Thomas Piketty (2014) Capital in the Twenty-First Century, translated by the aptly named Arthur Goldhammer.


The rich are getting richer and the poor are getting poorer. The evidence is meticulously laid out here. Piketty is saying quite simply, prove me wrong. He asks for transparency of sources and is quite willing to give it for his own work. He is also saying that this trend which can be traced to the laissez-faire policies of Thatcher and Reaganites, in particular, have led to an increasing concentration of wealth that undermines any idea of meritocracy or indeed democracy in the modern state. Quite simply if world-wide economic growth continues to slow as it is already doing and wealth continues to flow from the many to the few then ceteris paribus the aristocracy of the wealthy are set to surpass those titled heads of eighteenth and nineteen centuries. In plain language, money gives birth to money, but there are no bastards other than the bastards that own it. That one-percent will own mostly everything. Economies of scale. Size matters. Large fortunes garner a higher rate of return.  Nine-percent will own something. Ninety-percent will live in constant deficit and won’t be able to pay for their funeral when they die. Welcome to the Twenty-First Century Belle Époque.

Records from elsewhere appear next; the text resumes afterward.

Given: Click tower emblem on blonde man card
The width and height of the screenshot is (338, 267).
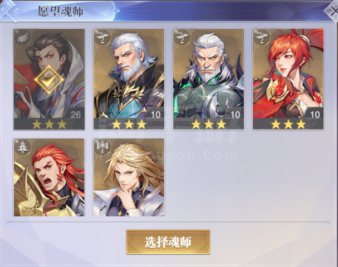Looking at the screenshot, I should click(x=103, y=147).
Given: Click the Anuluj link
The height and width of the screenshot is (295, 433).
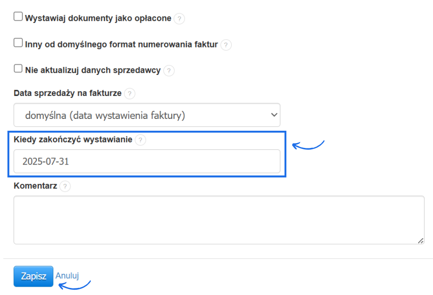Looking at the screenshot, I should point(67,276).
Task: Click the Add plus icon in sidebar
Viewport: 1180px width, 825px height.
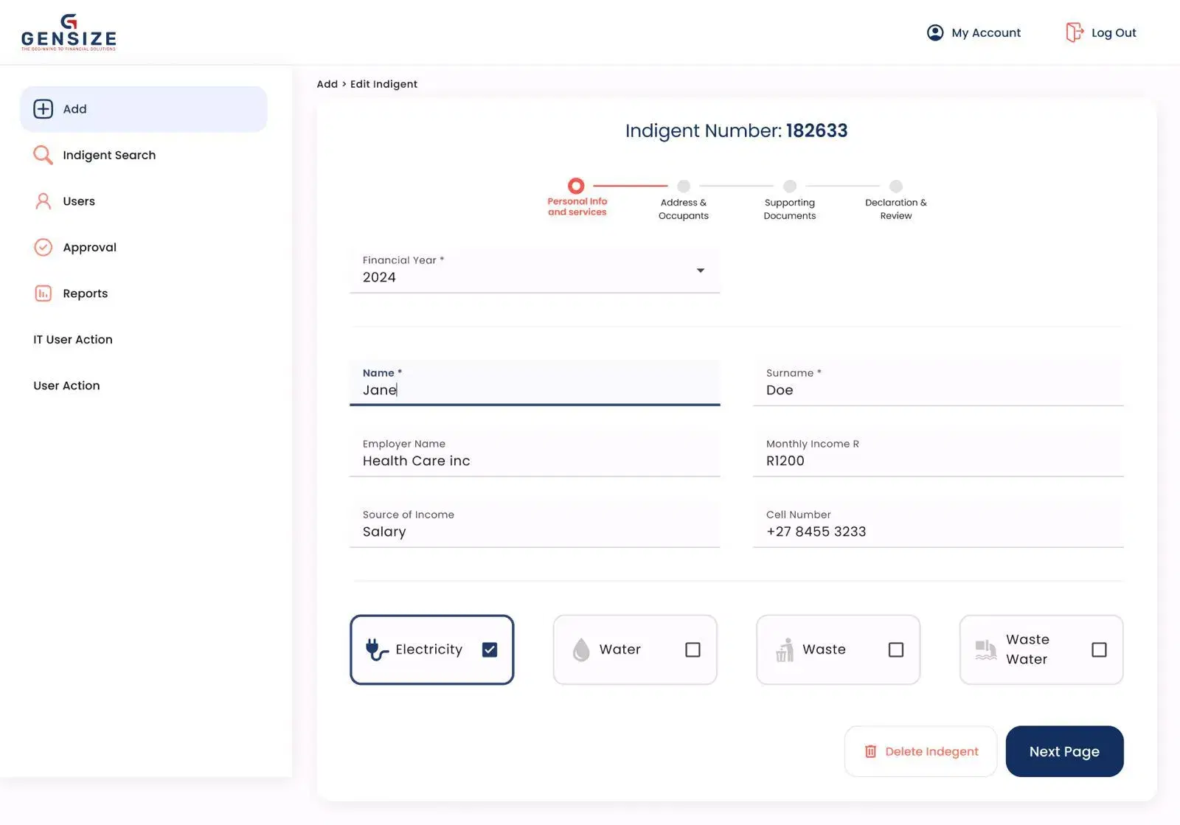Action: click(x=43, y=108)
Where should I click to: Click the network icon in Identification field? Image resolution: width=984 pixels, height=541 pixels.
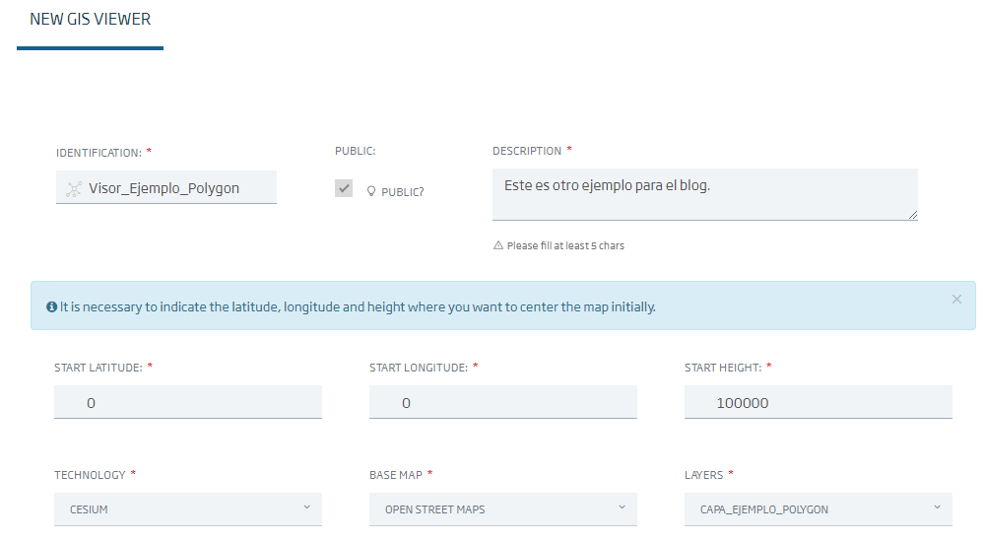point(74,189)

Capital is not a stationary object, a fixed sum, but in its purest form liquidity that always flows through time in a particular direction towards a rentier class. One man’s deficit is another man’s surplus. Or it should be. Piketty noted a strange phenomenon. If all the known assets are added up and deficits subtracted they should equal each other. They don’t. Earth he suggests is perpetually indebted to Mars, or perhaps some people are hiding their financial assets. Here I must hold my hands up and claim ownership of one or two Swiss bank accounts, but some folk have called me worse things that a Martian. Think of the French term Belle Époque era, which the Oxford English dictionary literally defines as a ‘fine period’ prior to the First World War. Today we could ask the question, a fine period for whom? Then it was taken for granted, the natural order of things as the rich man in his castle; the rich man in his first class compartment; the rich man in his public school; the rich man in his separate waiting room for new-fangled train technology. And the poor man? Again we find the parallels.  Servants, workers and surplus to needs. Good governance meant keeping them in line and wealth flowing to the gilded one-percent.

Piketty states this bluntly, ‘a drift towards oligarchy’. Here he states is politely.  ‘The experience of France in the Belle Époque [mirrored by other major European nations] proves, if proof were needed, that no hypocrisy is too great when economic and financial elites are obliged to defend their interests.’ There is no need to simplify the story-line. It is one we have all become too familiar with. The rich are rich because they are the wealth generators and their largesse will trickle down to the rest of us. Piketty shows wealth does not trickle down, but flows at increasing speed upward, from the poor to rich. Upward mobility, for the middle class in particular, is the first causality, more an aspiration than reality. Two-thirds of the population nowadays can expect their children to do less well than they have done.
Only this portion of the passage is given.